- What the exercise asks -
Every line from the beginning of the records below up to the one holding "You are a computer-use agent. Viewport: 1363px" should be quoted exactly; leave out the rest.

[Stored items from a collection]
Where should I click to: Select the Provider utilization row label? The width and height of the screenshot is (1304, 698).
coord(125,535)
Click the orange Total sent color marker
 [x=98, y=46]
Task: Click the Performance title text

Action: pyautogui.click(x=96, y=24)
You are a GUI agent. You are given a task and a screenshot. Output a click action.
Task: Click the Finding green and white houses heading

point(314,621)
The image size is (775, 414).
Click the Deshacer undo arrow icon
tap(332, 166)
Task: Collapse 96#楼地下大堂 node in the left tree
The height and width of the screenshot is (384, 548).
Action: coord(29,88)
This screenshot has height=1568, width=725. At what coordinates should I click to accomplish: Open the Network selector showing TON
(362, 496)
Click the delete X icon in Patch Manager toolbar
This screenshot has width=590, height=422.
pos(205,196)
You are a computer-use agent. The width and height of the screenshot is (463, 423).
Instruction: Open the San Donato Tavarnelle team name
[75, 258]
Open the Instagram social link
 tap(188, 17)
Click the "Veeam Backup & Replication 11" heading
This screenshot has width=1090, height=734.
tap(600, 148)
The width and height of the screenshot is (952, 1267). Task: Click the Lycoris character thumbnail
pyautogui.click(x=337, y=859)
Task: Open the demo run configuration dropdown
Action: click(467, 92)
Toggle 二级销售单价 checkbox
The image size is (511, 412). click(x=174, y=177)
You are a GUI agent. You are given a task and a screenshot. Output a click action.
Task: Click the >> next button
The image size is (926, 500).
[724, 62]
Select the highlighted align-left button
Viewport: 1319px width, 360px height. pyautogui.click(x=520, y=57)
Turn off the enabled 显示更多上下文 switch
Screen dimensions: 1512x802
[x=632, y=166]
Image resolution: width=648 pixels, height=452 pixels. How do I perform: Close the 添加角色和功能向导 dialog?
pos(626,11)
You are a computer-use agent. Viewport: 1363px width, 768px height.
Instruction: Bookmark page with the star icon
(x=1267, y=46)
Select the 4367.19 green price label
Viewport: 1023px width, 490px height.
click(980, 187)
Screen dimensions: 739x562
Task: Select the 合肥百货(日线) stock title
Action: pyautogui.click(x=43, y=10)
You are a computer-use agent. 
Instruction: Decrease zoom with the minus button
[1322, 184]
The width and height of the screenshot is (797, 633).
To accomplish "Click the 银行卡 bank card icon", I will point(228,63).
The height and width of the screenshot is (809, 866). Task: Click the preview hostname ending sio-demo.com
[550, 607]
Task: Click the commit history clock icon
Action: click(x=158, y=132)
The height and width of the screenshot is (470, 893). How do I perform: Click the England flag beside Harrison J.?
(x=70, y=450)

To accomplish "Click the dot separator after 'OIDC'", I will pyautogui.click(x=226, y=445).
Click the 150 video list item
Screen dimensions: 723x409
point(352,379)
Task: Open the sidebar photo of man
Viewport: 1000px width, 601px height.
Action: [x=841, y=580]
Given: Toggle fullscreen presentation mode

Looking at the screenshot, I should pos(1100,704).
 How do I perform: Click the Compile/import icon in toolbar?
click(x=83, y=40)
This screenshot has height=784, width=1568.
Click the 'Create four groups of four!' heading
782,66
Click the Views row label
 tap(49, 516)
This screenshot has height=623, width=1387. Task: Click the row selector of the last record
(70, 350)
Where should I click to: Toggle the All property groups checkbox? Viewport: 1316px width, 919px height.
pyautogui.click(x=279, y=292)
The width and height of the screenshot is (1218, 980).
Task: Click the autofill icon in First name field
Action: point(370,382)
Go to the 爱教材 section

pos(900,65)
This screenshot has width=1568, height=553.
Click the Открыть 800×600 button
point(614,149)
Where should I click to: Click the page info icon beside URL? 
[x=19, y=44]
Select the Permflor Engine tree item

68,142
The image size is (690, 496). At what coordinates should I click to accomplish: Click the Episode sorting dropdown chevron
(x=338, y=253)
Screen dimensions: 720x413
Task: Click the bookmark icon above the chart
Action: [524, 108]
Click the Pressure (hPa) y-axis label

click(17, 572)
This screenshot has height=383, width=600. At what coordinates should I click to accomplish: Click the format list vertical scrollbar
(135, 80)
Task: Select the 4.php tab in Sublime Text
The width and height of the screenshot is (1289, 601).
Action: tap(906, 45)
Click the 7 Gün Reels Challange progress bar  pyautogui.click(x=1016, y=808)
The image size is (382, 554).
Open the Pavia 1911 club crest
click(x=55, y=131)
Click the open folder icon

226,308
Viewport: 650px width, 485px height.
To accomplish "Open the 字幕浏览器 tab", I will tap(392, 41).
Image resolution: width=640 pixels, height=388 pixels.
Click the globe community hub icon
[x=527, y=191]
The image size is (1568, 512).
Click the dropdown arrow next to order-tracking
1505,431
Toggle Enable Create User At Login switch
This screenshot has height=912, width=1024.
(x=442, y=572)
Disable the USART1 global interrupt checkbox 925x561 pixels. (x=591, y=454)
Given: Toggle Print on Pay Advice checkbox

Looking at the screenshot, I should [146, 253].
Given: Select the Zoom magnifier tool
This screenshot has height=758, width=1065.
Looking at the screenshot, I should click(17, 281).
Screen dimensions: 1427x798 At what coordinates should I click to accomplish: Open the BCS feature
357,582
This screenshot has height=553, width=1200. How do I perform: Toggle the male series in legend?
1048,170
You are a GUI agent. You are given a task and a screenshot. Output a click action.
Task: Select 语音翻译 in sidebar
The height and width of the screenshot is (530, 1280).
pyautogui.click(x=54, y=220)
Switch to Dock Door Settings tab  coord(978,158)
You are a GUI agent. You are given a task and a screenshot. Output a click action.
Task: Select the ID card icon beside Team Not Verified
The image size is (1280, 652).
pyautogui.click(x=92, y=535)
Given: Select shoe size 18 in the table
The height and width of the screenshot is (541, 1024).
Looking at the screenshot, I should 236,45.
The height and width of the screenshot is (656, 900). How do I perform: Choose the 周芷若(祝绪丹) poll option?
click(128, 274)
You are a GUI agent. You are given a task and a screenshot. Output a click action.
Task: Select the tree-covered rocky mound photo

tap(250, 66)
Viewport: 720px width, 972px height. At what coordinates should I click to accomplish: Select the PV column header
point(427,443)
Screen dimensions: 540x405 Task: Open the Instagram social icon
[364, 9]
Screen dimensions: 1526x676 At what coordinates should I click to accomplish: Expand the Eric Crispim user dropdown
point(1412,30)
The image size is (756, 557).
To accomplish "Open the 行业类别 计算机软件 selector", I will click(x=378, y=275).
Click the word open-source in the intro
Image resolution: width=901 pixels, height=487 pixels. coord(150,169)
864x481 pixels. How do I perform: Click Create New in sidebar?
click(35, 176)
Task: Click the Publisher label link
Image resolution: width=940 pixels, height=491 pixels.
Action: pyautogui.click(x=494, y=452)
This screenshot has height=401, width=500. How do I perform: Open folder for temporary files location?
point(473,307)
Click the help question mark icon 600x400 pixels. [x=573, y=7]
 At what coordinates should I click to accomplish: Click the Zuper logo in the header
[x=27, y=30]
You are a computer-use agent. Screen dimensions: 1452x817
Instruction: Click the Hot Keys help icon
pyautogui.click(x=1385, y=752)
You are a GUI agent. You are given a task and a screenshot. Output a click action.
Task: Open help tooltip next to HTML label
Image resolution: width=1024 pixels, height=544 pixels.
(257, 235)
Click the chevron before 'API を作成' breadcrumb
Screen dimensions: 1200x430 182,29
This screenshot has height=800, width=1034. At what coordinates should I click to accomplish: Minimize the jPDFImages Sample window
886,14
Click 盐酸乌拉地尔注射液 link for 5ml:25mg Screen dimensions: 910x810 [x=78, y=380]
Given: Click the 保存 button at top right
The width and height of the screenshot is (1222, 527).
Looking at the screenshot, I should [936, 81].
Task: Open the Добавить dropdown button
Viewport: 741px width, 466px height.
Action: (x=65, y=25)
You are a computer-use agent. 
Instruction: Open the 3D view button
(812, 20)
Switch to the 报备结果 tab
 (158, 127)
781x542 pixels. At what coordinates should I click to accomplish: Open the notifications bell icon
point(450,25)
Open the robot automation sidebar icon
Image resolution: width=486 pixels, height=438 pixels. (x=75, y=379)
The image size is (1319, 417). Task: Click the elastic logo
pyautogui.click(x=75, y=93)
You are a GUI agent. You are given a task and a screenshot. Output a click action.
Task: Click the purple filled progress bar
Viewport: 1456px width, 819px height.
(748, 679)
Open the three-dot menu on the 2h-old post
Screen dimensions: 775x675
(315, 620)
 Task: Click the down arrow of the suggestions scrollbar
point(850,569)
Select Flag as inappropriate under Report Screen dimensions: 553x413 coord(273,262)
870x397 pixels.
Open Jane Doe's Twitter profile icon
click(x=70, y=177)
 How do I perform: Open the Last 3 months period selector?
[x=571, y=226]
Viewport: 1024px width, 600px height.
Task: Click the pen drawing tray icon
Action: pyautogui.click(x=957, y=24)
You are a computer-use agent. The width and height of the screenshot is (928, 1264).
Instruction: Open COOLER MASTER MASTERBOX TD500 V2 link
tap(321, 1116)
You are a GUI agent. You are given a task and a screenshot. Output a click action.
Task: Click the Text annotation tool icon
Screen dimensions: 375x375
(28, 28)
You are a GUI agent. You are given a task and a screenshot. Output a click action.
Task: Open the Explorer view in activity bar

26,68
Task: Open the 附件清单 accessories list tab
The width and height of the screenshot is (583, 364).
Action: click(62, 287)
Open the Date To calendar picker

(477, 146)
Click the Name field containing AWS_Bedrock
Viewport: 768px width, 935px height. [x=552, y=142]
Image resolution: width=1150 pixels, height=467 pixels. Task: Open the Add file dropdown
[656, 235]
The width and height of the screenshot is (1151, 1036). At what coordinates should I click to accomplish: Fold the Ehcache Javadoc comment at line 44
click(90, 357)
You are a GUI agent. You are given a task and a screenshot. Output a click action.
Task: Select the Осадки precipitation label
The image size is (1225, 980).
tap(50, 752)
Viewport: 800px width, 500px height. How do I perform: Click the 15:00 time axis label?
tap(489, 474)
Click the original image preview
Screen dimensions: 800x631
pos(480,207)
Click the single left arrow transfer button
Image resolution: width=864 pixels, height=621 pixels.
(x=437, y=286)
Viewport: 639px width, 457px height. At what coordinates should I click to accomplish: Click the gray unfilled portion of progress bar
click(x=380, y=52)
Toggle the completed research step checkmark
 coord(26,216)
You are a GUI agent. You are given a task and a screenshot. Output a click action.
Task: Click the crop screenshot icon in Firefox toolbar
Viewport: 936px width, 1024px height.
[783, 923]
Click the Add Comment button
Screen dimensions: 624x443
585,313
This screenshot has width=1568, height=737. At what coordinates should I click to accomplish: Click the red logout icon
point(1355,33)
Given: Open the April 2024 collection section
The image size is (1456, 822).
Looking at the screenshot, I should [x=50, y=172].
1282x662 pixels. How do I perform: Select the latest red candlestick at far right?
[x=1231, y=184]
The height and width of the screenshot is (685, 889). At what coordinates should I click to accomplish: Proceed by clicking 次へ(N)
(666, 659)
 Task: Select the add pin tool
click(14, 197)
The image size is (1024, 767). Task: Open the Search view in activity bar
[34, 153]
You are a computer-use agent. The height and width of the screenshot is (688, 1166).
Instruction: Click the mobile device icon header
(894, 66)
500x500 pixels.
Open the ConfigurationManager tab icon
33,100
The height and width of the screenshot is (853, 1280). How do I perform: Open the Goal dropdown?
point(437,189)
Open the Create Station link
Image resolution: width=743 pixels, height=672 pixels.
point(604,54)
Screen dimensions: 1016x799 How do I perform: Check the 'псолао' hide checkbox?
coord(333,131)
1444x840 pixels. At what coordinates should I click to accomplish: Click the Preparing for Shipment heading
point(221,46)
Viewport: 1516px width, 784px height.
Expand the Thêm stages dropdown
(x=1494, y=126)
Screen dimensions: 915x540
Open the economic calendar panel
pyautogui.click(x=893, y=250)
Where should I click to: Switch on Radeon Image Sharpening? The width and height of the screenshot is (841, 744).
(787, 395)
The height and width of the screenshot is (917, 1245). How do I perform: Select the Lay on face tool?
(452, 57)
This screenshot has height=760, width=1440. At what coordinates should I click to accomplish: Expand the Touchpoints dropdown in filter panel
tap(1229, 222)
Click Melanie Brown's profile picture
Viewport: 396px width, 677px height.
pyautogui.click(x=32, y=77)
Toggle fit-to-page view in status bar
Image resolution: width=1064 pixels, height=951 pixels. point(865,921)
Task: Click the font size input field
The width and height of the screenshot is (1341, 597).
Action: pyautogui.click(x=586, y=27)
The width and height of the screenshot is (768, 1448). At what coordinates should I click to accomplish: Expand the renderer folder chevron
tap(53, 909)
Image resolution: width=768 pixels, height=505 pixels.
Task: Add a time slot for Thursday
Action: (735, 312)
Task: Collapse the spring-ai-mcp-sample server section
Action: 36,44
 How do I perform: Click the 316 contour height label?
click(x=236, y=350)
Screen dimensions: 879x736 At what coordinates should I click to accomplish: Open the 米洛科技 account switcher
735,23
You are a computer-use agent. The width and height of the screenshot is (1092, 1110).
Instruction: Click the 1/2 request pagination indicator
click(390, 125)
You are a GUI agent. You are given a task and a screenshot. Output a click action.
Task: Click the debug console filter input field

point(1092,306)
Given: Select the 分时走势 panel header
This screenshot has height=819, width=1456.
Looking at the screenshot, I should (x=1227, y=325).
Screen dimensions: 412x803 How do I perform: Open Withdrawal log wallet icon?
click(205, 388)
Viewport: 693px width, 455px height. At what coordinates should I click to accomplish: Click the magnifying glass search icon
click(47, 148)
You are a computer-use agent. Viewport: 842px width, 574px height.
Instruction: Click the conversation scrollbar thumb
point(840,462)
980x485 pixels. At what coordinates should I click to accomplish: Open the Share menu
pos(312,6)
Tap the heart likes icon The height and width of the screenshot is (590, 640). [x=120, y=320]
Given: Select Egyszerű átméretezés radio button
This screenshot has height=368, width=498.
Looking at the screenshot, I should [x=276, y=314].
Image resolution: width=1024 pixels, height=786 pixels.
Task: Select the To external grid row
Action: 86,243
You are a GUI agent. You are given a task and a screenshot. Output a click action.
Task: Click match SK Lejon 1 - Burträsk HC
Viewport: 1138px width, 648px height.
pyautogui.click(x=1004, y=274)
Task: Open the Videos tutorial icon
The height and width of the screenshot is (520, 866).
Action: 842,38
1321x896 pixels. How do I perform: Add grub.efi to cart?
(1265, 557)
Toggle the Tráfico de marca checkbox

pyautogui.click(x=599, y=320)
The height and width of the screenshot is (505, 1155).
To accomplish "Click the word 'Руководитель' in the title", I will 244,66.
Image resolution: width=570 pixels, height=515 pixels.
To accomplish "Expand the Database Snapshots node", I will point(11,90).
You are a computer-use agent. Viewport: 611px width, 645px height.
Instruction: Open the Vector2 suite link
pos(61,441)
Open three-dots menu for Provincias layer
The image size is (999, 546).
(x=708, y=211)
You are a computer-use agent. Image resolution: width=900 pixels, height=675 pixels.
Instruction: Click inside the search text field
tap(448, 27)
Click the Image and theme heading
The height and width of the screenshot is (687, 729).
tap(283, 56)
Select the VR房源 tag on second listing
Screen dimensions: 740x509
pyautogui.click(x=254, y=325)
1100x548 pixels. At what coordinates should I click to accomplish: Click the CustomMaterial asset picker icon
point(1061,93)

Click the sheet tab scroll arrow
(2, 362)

- Expected output -
Where should I click to: Select the Provider utilization row label? The width and height of the screenshot is (1304, 698).
coord(125,535)
Click the orange Total sent color marker
 [x=98, y=46]
Task: Click the Performance title text

Action: pyautogui.click(x=96, y=24)
You are a GUI agent. You are given a task and a screenshot. Output a click action.
Task: Click the Finding green and white houses heading

point(314,621)
The image size is (775, 414).
Click the Deshacer undo arrow icon
tap(332, 166)
Task: Collapse 96#楼地下大堂 node in the left tree
The height and width of the screenshot is (384, 548).
Action: coord(29,88)
This screenshot has height=1568, width=725. At what coordinates should I click to accomplish: Open the Network selector showing TON
(362, 496)
Click the delete X icon in Patch Manager toolbar
This screenshot has width=590, height=422.
pos(205,196)
You are a computer-use agent. The width and height of the screenshot is (463, 423).
Instruction: Open the San Donato Tavarnelle team name
[75, 258]
Open the Instagram social link
 tap(188, 17)
Click the "Veeam Backup & Replication 11" heading
This screenshot has width=1090, height=734.
tap(600, 148)
The width and height of the screenshot is (952, 1267). Task: Click the Lycoris character thumbnail
pyautogui.click(x=337, y=859)
Task: Open the demo run configuration dropdown
Action: click(467, 92)
Toggle 二级销售单价 checkbox
The image size is (511, 412). click(x=174, y=177)
You are a GUI agent. You are given a task and a screenshot. Output a click action.
Task: Click the >> next button
The image size is (926, 500).
[724, 62]
Select the highlighted align-left button
Viewport: 1319px width, 360px height. pyautogui.click(x=520, y=57)
Turn off the enabled 显示更多上下文 switch
Screen dimensions: 1512x802
[x=632, y=166]
Image resolution: width=648 pixels, height=452 pixels. How do I perform: Close the 添加角色和功能向导 dialog?
pos(626,11)
You are a computer-use agent. Viewport: 1363px width, 768px height.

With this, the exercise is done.